Il me dévisage, une question dans les yeux. Mais il ne demande pas.
— Lila.
Un prénom délicat pour une femme qui ne l’est pas.
— Ravi de te rencontrer, Lila.
Mon nom sur ses lèvres me fait l’effet d’un caramel qu’il sucerait. Sucré, collant. Mes orteils se recroquevillent et mes doigts se serrent en poings.
— Alors, un café ?
— Oui.
— Je connais l’endroit parfait.
Oh, moi aussi… Son lit.
Je secoue la tête, les paupières closes, m’efforçant de chasser de mon esprit ces images de débauche.
— Tu es sûre que ça va ?
Cet homme qui n’a jamais montré la moindre émotion pendant toutes les minutes passées à l’observer manifeste soudain de l’intérêt pour une parfaite inconnue ?
Et ça me frappe alors. Kane avec un K est aussi un inconnu. Je ne devrais pas le suivre où que ce soit, non ?
Il s’éclaircit la voix tandis que je le dévisage.
— Si tu ne veux pas y aller…
Bien sûr, j’irai avec lui. Parce qu’il n’y a pas d’autre endroit où j’aimerais être que chez Kane avec un K.
S’il se révèle être un tueur en série dérangé, j’espère que j’apprendrai de mes erreurs. Je renâcle bruyamment.
Il hausse les sourcils et me sonde au plus profond de mon âme.
— Allons-y, balbutié-je finalement, avant de me maudire en silence.
Ses sourcils se détendent et les petites rides au coin de ses yeux incroyables se creusent. Si je ne le connaissais pas mieux, je pourrais penser que c’est une sorte de sourire. Ou un regard satisfait.
Il m’attrape le coude et me guide trois voitures plus loin, s’arrêtant devant une berline Mercedes garée contre le trottoir, entièrement noire. La peinture, les fenêtres, les roues. Elle en jette. Et elle a l’air très chère.
Il sort une clé électronique de sa poche et m’ouvre la portière comme un parfait gentleman. Je suppose que je ne devrais pas en attendre moins de lui. Je me glisse sur le siège passager en cuir gris foncé et avant que je ne puisse le remercier, il referme la portière. Le silence qui règne dans la voiture tandis qu’il en fait le tour jusqu’au côté conducteur me donne l’impression de me trouver dans une sorte de cocon luxueux et hermétique. J’arrête de caresser le siège en cuir souple quand il ouvre de son côté.
Bon sang, je ne peux même pas m’offrir une voiture. Depuis que j’ai quitté mon emploi pour écrire à plein temps, je dois faire bon usage de mes deux pieds, et profiter des transports en commun.
Mais je suis globalement bien plus heureuse. L’inconvénient, c’est que je me sens plutôt seule ces derniers temps, car l’écriture est bien souvent synonyme d’isolement.
Je jette un coup d’œil furtif à l’homme derrière le volant. Il ne se sent probablement jamais seul. Au contraire, il apprécie probablement ses moments de solitude.
Je me tourne vers l’avant pour deviner la direction qu’il prend. À mesure que les plaques de rues défilent, je réalise qu’il se dirige vers l’ouest. Vers une zone de la ville moins malfamée.
Sans surprise.
— Alors, à qui criais-tu tout à l’heure ?
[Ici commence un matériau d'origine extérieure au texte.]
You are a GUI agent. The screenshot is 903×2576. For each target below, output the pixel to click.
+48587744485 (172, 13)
Il ne sait pas. Ou peut-être qu’il est poli et fait semblant de ne pas savoir. Dans tous les cas…
— Je suis écrivaine. Mes personnages ont des conversations dans ma tête tout le temps.
Il hausse un sourcil, mais reste concentré sur la route. C’est l’heure de pointe du matin, et les rues sont bondées.
— En général, je garde mes idées pour moi, lui assuré-je.
Un sourire s’esquisse sur son visage. Il me jette un rapide regard en biais, comme pour dire qu’il ne me croit pas.
Donc, il sait.
Le rouge me remonte au visage, et j’essaie de changer de sujet.
— Où va-t-on ?
— On est bientôt arrivés.
Ce n’est pas une réponse, mais je tourne la tête pour regarder par la fenêtre côté passager. Les commerces ont cédé la place à des habitations. Certaines sont grandes et majestueuses, d’autres plus modestes et bien entretenues. Les rues sont bordées d’arbres et exemptes de déchets. Plus chic que là où se trouve mon appartement. Juste un peu.
— Tu n’es pas censé aller quelque part ? demandé-je.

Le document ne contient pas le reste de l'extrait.